Aim of the exercise: Please reproduce the passage of the interview below from "Q: When you" to "that wonderful movie.", keeping its wording unchanged.

Page extract:

Q: You don’t have a chance to take a break now that you’ve taken on this challenge of finding a way to create an alternative.

CM: Ciaran and I never took a break anyway. We just kept at it. We have very few on our staff and we’ve always been busy twelve months of the year. We have excellent staff now, an excellent staff. We could not have lifted a finger without our excellent staff, working together like they have.

We all went home on the same day and we haven’t seen each other for nine months. And we are close friends. I love every one of our members. I know what their houses or their rooms look like, I know what their families look like. When we’re together in a room, I don’t know what we’re going to do — hit the ceiling, get drunk, I don’t know. But it’s going to be something spectacular and memorable, let me assure you.

Q: When you look at Vincente Minnelli and Judy Garland, Margaret O’Brien, do you think about that, or how does that inform you?

CM: I usually don’t think about who has done productions I’ve done, previously or before [me], or anybody else’s productions because I have tunnel vision when I’m directing a production. But this time, yes. With this movie out and Ms, Garland singing, like everybody in the USA and in the world, I was very, very familiar with that wonderful movie.

Also, I saw Ms. Garland when I was a child. My mother actually brought me to St. Louis and I saw her sing. Margaret O’Brien came to our Broadway opening and I met her. I don’t remember much about her, but she was there and all dressed up, and applauding, and talking to everybody. I was stunned and amazed to actually meet Margaret O’Brien in the flesh.

Information shown:
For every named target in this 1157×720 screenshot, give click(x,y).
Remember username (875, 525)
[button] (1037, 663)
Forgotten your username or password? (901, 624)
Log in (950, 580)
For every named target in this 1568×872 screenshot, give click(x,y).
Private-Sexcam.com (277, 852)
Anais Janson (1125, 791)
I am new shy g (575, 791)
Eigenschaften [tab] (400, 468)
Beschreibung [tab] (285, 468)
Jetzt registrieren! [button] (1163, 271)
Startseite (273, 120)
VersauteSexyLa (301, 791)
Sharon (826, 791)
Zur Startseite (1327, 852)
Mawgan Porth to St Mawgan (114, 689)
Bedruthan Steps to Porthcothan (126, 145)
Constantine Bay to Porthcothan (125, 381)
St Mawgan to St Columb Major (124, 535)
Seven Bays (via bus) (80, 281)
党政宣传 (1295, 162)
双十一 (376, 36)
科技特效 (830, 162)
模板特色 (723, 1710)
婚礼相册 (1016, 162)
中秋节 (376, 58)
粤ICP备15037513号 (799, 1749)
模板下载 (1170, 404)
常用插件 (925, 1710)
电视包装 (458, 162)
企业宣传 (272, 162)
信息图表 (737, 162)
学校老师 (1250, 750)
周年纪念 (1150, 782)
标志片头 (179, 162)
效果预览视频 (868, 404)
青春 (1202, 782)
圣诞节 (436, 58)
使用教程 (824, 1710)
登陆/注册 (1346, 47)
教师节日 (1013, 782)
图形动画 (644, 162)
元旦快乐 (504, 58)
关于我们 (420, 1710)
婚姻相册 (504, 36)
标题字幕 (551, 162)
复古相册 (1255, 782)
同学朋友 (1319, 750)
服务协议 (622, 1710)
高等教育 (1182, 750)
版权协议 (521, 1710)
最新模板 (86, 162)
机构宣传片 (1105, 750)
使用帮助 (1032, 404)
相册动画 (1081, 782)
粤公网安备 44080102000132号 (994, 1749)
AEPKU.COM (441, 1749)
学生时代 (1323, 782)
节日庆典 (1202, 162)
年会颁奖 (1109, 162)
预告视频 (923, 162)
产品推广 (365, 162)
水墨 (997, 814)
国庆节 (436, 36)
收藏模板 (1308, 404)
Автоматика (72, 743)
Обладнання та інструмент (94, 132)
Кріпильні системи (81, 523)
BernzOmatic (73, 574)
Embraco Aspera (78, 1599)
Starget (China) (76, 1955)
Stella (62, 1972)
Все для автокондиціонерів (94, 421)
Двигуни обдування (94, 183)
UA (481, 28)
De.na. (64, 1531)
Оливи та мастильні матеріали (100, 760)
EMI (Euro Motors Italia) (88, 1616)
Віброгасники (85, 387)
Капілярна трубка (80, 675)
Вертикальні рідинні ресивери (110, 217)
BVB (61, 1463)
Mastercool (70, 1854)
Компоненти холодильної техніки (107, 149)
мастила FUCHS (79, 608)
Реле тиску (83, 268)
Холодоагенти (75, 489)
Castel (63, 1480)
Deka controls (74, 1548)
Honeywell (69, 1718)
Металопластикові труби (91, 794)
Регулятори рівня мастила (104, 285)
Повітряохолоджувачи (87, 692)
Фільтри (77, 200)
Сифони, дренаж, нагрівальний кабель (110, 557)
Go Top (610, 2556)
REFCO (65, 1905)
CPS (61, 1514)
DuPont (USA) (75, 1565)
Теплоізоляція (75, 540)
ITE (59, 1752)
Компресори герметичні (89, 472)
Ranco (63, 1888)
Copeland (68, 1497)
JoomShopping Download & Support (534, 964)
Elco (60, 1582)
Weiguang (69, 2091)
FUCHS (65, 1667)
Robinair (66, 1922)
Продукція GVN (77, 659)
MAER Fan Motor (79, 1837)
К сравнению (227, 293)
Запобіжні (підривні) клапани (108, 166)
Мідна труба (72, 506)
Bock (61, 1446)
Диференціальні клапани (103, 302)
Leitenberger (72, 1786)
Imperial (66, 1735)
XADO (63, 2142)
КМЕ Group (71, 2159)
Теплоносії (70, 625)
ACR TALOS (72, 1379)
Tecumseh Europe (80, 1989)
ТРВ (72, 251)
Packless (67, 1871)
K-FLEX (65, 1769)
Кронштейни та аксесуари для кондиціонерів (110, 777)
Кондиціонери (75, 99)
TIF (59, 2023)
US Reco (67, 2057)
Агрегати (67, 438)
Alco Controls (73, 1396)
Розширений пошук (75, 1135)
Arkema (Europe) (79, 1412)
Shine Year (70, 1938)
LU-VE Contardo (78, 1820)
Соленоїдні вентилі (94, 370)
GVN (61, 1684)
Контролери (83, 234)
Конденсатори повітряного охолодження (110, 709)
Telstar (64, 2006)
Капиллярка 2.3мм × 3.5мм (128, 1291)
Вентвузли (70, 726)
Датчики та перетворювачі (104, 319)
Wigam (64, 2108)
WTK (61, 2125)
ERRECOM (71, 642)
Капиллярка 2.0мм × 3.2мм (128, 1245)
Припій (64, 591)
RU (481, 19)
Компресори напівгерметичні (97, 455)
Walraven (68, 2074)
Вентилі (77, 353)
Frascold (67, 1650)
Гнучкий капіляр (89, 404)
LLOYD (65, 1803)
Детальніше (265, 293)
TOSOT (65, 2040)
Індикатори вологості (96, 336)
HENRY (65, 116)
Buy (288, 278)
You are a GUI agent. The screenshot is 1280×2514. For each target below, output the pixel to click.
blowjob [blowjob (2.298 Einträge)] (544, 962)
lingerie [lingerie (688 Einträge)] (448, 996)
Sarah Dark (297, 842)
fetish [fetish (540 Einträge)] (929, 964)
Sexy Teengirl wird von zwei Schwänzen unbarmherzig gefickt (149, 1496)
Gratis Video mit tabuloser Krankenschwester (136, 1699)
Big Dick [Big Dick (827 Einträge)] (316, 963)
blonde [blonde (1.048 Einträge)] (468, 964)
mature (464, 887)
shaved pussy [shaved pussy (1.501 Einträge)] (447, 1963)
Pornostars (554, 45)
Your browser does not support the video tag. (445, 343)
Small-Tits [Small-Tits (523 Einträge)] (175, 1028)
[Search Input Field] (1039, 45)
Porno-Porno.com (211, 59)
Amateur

Result:
Q: When you look at Vincente Minnelli and Judy Garland, Margaret O’Brien, do you think about that, or how does that inform you?

CM: I usually don’t think about who has done productions I’ve done, previously or before [me], or anybody else’s productions because I have tunnel vision when I’m directing a production. But this time, yes. With this movie out and Ms, Garland singing, like everybody in the USA and in the world, I was very, very familiar with that wonderful movie.